----- GIVEN DATA -----

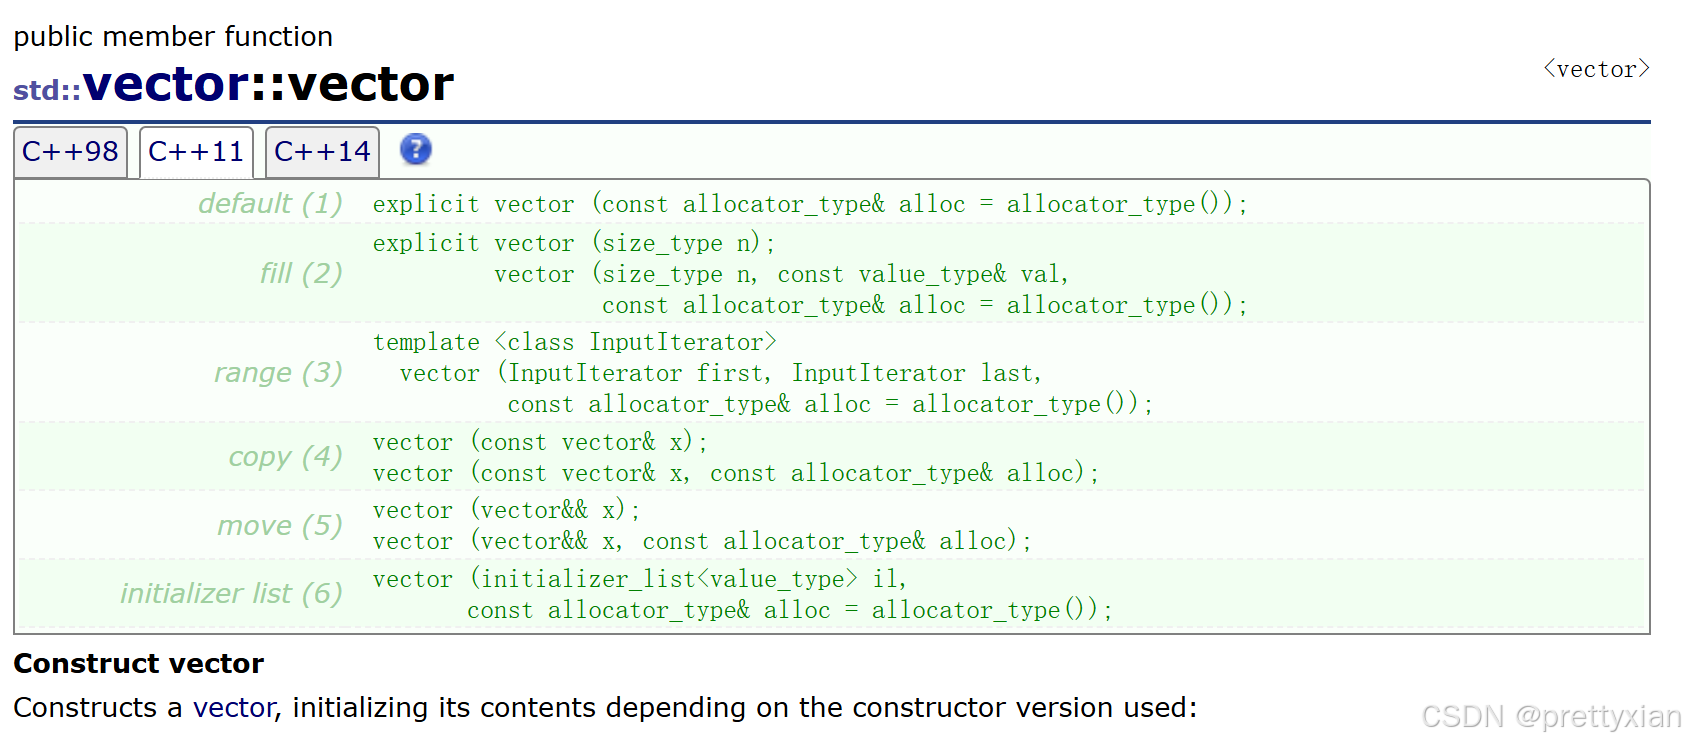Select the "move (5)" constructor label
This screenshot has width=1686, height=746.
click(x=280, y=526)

-----
----- GIVEN DATA -----

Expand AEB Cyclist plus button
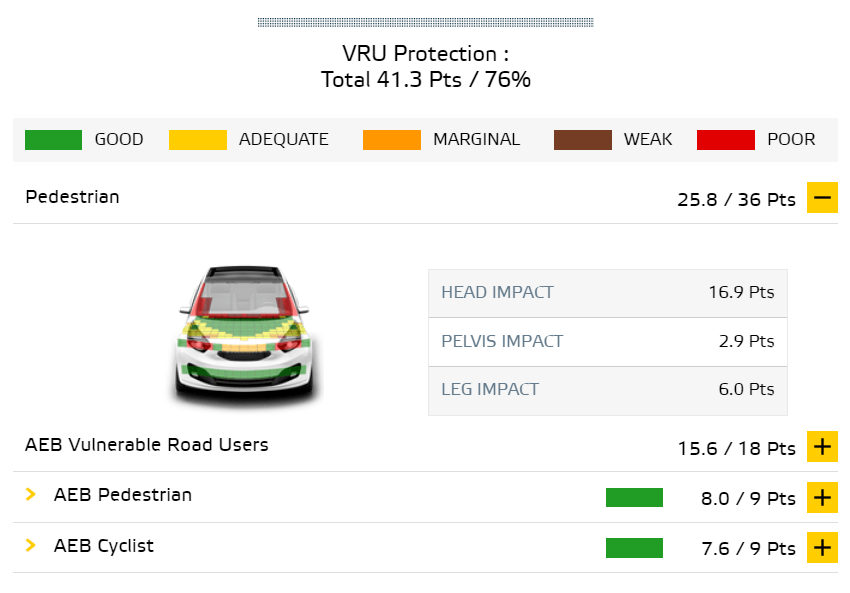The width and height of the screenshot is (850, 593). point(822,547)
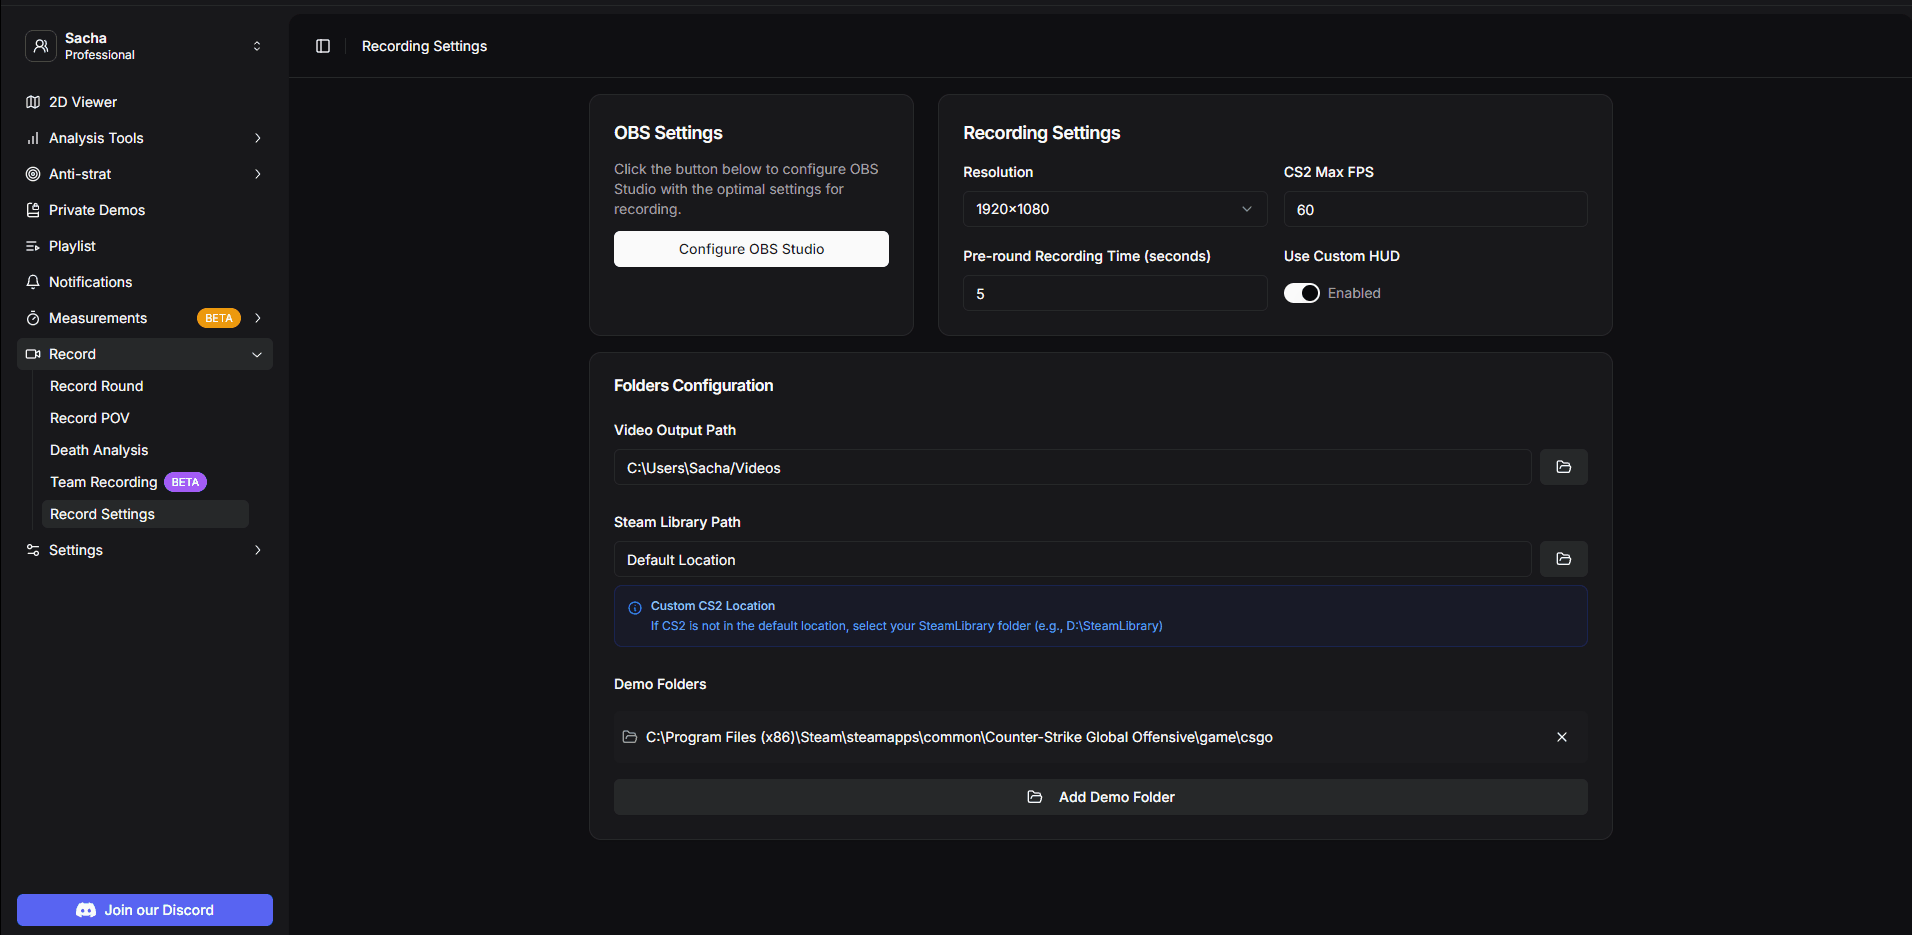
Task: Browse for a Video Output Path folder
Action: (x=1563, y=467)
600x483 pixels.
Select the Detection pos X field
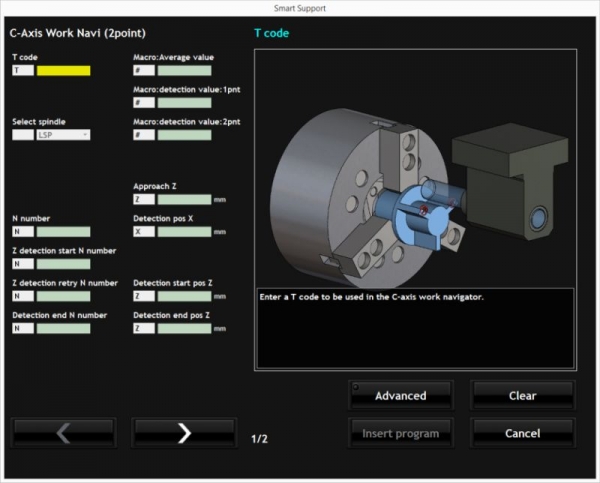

-----
----- GIVEN DATA -----

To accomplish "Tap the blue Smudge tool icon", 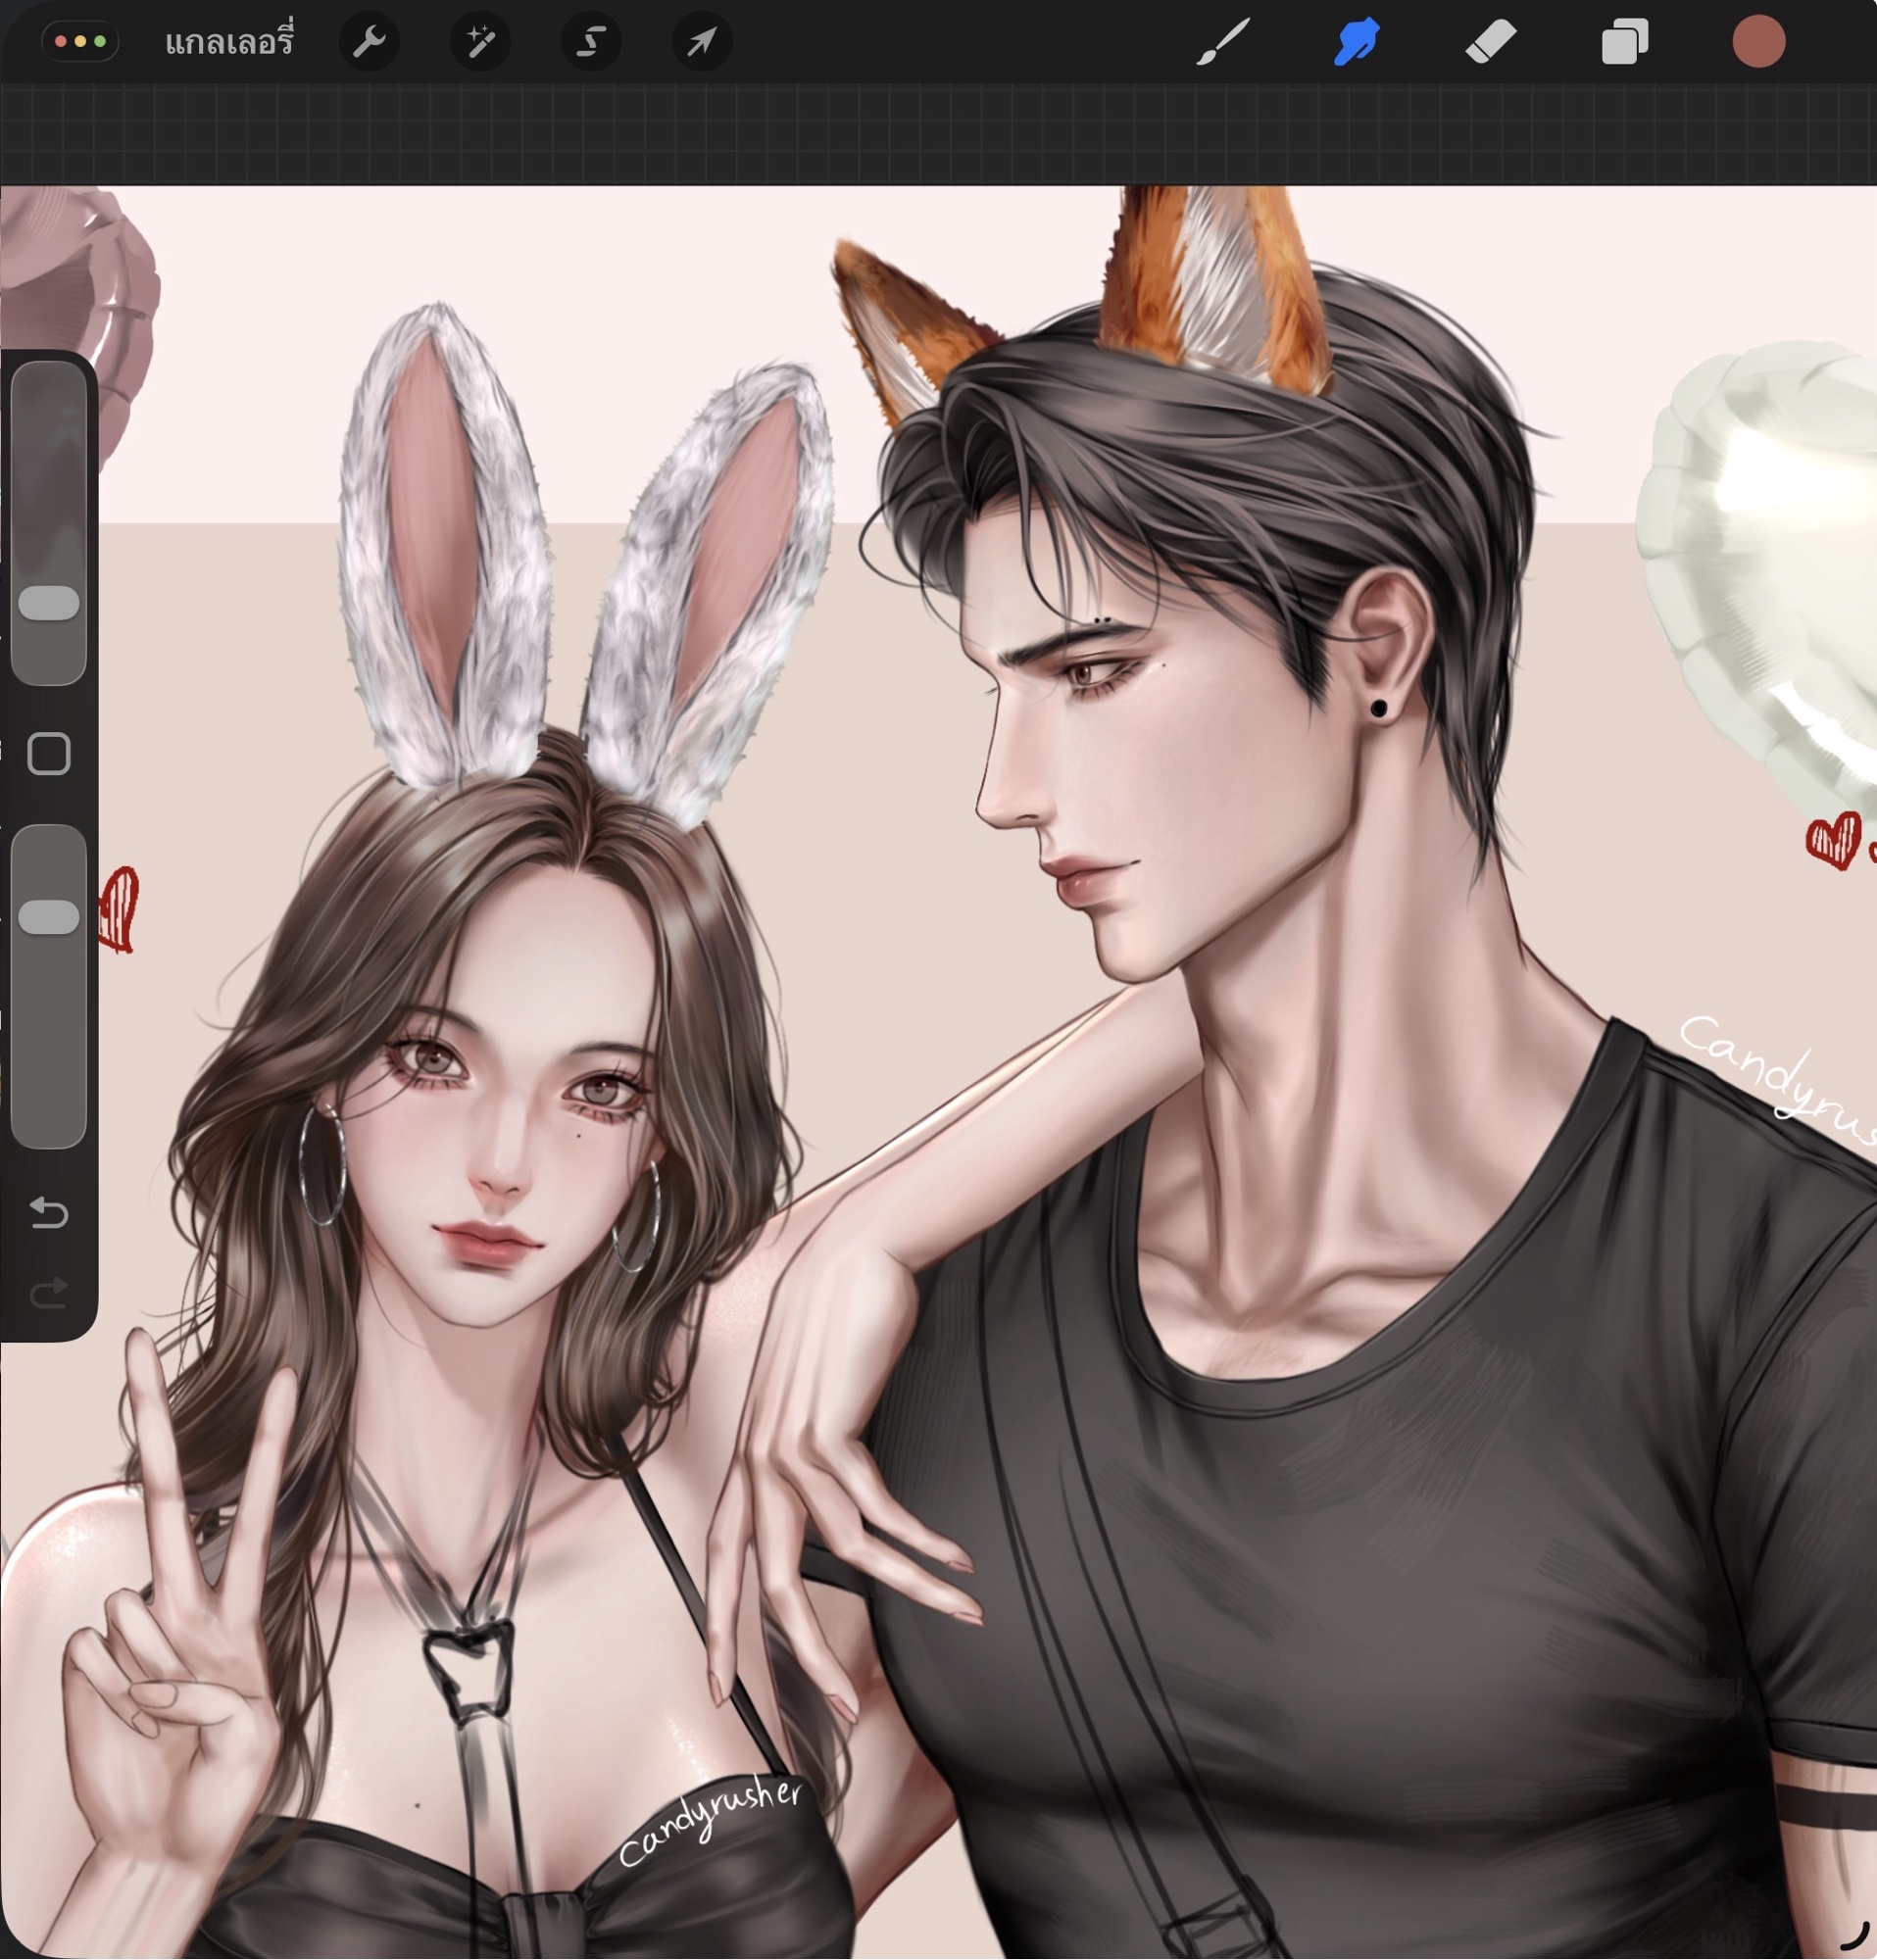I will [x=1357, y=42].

-----

REQUIREMENTS:
Render the items from the line with "Expand AEB Cyclist plus button" up to and including the line with "Select the Detection pos X field" as a Markdown table with columns Row and Line, one row per non-blank line, leaving out the pictures.

RESPONSE TO THIS EXERCISE:
| Row | Line |
|---|---|
| 1 | Expand AEB Cyclist plus button |
| 2 | The width and height of the screenshot is (850, 593). point(822,547) |
| 3 | Task: Browse for a Video Output Path folder |
| 4 | Action: (x=1563, y=467) |
| 5 | 600x483 pixels. |
| 6 | Select the Detection pos X field |